A paraboloid is a three-dimensional shape that can be thought of as a circular parabola extended around an axis. Imagine taking the shape of a standard parabola, such as \( y = x^2 \), and rotating it around the y-axis. This kind of geometric figure is known as a paraboloid.
There are various types of paraboloids. Here, we are dealing with an elliptical paraboloid expressed by the equation \( z = x^2 + y^2 \). This surface opens upwards in the z-direction, forming a bowl-like shape.
In our rain gauge problem, the paraboloid runs from \( z=0 \) to \( z=10 \) inches, effectively shaping the bowl that collects rainwater. Understanding this form is crucial for visualizing the region dedicated to the integral calculations.
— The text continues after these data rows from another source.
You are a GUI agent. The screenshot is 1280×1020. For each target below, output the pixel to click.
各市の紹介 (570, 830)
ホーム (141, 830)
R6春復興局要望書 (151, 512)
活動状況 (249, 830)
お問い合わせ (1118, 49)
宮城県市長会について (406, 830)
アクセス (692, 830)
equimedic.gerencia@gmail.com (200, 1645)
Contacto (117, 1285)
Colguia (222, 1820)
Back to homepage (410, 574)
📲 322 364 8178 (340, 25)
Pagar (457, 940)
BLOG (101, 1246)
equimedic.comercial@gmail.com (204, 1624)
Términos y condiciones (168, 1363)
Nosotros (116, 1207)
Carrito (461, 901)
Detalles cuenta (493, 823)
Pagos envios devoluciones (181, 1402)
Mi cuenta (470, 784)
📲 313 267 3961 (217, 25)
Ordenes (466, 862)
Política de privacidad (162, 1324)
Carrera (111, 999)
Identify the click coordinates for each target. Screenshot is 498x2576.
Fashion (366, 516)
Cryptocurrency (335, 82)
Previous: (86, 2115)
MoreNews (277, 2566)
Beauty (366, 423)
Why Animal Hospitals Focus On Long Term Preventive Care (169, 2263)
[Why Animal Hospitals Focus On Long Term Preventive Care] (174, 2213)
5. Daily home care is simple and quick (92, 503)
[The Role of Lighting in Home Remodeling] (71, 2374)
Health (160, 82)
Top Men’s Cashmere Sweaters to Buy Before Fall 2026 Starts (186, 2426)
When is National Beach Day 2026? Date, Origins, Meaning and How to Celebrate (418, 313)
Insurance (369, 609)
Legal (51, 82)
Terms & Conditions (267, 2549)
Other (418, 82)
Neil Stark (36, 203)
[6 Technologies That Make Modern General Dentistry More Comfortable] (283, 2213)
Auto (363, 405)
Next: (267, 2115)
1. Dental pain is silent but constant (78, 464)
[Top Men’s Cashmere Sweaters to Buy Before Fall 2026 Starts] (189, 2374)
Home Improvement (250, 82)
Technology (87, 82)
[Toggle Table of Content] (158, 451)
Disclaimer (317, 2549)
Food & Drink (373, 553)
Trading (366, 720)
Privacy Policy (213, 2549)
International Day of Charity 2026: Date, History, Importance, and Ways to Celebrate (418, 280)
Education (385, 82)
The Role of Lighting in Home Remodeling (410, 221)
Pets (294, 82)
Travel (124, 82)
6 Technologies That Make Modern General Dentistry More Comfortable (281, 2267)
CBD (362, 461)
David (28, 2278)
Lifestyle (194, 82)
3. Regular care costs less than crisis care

The concept of finding volume via an integral, particularly a triple integral, is essential in calculus. When considering volume integrals, we accumulate an infinite number of infinitesimally small volume elements over a defined region.
For our paraboloid bowl, we're interested in the volume from \( z=0 \) to a certain height \( h \). This is computed using a triple integral. This involves integrating the infinitesimal pieces from a base up to the given height.
The triple integral \[ V = \int_{0}^{h} \int_{0}^{2\pi} \int_{0}^{\sqrt{z}} r \, dr \, d\theta \, dz \]integrates over \( r \) from 0 to \( \sqrt{z} \), over \( \theta \) from 0 to \( 2\pi \) (full circle), and then over \( z \) from 0 to \( h \), collectively covering the entire volume beneath the paraboloid cap.

Cylindrical coordinates offer a smart way to deal with three-dimensional problems where rotational symmetry around an axis is evident.
Compared to Cartesian coordinates \((x, y, z)\), cylindrical coordinates \((r, \theta, z)\) use a radial distance \( r \), an angle \( \theta \), and the height \( z \) to determine a point in space.
This system greatly simplifies the description of volumes with circular symmetry. For our paraboloid, the equation \( z = x^2 + y^2 \) transforms smoothly into this system, making the integral more manageable. Radially extending circles in planes \( z = c \) translate into \( r = \sqrt{z} \) here, reducing the complexity of volume calculations.

A triple integral calculation is the process of integrating a function over a three-dimensional region. It involves three nested integrals, each corresponding to the dimensions we're integrating over.
In our case, we begin with integrating \( r \) from 0 to \( \sqrt{z} \), represented as \[ \int_{0}^{\sqrt{z}} r \, dr = \frac{z}{2} \].
Next, we integrate over \( \theta \) from 0 to \( 2\pi \): \[ \int_{0}^{2\pi} \, d\theta = 2\pi \].
After multiplying these results, we tackle the integral with respect to \( z \), \[ \int_{0}^{h} \pi z \, dz = \frac{\pi h^{2}}{2} \].
This compounded integral helps us find the volume of a paraboloid cap, crucial to determining how much water corresponds to each inch of rain in our gauge.